Liturgical dancing and the Reformed tradition

My thanks to all who have commented on my recent article, “Lord of the Dance”. As for contemporary liturgical dance, there’s certainly enough current blame to go around, if blame is to be assigned.  It does seem suggestive to me, food for thought, that liturgical dance’s early pioneers found a welcoming venue in churches of the Reformed tradition, rather than anywhere else, so I wonder, “Why?”

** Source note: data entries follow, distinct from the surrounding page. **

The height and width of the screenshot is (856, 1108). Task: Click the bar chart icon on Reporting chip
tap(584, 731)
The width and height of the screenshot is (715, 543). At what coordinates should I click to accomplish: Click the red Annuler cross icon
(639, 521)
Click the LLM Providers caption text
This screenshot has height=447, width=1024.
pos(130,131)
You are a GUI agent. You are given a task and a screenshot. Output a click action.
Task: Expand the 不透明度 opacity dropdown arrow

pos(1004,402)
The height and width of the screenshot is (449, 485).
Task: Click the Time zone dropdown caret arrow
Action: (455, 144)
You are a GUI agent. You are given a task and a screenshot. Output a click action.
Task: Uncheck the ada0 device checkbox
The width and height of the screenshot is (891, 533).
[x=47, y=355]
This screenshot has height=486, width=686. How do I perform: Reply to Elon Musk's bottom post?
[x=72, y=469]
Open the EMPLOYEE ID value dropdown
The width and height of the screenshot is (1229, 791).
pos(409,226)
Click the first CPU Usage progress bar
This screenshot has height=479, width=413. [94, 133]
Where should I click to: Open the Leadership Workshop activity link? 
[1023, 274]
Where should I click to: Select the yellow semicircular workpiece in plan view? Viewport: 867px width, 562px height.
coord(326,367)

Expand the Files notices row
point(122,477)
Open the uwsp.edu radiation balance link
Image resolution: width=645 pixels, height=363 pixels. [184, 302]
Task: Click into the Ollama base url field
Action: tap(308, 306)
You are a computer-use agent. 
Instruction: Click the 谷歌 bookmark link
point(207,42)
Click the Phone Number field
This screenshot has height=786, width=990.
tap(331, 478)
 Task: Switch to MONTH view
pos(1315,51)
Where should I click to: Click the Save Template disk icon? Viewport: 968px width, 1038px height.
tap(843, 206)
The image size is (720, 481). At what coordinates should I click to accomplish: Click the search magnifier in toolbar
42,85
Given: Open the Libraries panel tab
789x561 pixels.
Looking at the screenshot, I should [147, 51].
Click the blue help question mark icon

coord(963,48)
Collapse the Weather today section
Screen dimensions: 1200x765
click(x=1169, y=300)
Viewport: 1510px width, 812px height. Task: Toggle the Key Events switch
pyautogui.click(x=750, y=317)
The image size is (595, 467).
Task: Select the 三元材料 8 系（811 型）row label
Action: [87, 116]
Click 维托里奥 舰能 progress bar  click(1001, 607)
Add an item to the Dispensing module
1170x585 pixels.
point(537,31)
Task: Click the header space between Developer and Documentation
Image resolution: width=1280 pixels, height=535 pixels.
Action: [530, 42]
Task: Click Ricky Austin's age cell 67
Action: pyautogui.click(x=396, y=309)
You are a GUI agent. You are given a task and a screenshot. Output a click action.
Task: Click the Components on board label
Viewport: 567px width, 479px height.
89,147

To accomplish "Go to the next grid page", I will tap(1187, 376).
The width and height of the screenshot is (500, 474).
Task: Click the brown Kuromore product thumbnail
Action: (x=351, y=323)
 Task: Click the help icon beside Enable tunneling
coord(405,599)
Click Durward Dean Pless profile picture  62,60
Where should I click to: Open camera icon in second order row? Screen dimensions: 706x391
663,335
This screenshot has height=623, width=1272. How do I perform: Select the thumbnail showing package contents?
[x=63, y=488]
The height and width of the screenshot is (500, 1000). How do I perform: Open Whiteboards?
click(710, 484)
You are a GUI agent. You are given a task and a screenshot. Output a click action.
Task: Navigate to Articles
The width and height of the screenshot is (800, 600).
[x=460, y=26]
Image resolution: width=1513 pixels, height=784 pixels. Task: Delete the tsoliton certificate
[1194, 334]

In many Reformed churches I have been in, there is no altar.  In some, the table for the Lord’s Supper is temporary and portable and is set up for the intermittent occasions when it is celebrated.  Is it a sacrament?  It doesn’t look like it to me.  Instead, it looks very much, liturgically, what the arrangement was in the churches in England during Cromwell, where the permanent altars were quite deliberately removed and temporary tables made available for the non-sacramental Lord’s Supper that was celebrated.  I ask whether there is any relationship between voiding out the Catholic liturgy in the church and the obvious attempt by modern experimenters to fill that void with something, in this case with acting out or performing the experiential spiritual drama that occurs in the solitary saved soul.  I don’t have anything like a definitive answer, but I don’t think it’s at all absurd to ask the question.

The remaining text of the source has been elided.